--- WHAT IS REQUIRED ---
Lines in the records below that contain the word "icon" must each be copied.

--- SUPPLIED MATERIAL ---
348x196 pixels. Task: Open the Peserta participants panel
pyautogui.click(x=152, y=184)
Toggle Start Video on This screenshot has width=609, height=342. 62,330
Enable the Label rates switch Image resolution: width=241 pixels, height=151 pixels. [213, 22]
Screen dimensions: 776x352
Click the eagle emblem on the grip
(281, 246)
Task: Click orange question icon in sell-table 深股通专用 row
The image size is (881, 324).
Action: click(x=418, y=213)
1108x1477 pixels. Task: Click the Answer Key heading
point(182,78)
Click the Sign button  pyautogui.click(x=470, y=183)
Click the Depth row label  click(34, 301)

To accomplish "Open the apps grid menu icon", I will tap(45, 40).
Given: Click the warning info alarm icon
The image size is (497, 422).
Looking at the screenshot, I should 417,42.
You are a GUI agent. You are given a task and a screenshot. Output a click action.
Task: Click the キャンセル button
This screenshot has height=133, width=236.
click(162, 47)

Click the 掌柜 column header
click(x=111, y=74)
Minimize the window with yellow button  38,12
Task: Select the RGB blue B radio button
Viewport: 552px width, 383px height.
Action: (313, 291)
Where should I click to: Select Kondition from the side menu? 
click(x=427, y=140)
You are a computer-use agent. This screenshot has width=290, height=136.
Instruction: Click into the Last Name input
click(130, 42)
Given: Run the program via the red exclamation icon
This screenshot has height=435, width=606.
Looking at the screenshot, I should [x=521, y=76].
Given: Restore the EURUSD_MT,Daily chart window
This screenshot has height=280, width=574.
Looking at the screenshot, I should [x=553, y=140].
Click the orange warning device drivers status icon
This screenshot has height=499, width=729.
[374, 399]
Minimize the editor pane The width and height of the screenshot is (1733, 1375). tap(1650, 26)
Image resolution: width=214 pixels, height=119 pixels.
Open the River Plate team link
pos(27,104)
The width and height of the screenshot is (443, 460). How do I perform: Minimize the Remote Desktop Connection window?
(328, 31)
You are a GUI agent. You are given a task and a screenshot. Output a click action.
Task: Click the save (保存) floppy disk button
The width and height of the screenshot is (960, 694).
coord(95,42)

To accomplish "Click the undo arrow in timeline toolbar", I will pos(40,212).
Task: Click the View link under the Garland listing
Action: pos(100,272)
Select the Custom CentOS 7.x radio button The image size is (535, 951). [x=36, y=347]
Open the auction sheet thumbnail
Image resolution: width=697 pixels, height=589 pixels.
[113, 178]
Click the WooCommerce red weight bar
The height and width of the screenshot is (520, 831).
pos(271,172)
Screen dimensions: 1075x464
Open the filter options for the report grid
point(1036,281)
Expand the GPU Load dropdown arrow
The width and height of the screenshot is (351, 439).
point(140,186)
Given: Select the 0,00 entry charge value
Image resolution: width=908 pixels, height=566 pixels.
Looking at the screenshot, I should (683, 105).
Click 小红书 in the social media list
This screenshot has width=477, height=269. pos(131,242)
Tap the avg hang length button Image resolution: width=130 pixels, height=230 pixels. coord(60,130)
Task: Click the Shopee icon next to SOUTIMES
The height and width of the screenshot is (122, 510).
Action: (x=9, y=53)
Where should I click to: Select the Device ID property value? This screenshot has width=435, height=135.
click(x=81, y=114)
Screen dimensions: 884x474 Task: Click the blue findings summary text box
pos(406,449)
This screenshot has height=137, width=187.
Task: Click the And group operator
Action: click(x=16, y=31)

--- ANSWER SECTION ---
Task: Click orange question icon in sell-table 深股通专用 row
To accomplish "Open the apps grid menu icon", I will tap(45, 40).
Given: Click the warning info alarm icon
Given: Run the program via the red exclamation icon
Click the orange warning device drivers status icon
Task: Click the Shopee icon next to SOUTIMES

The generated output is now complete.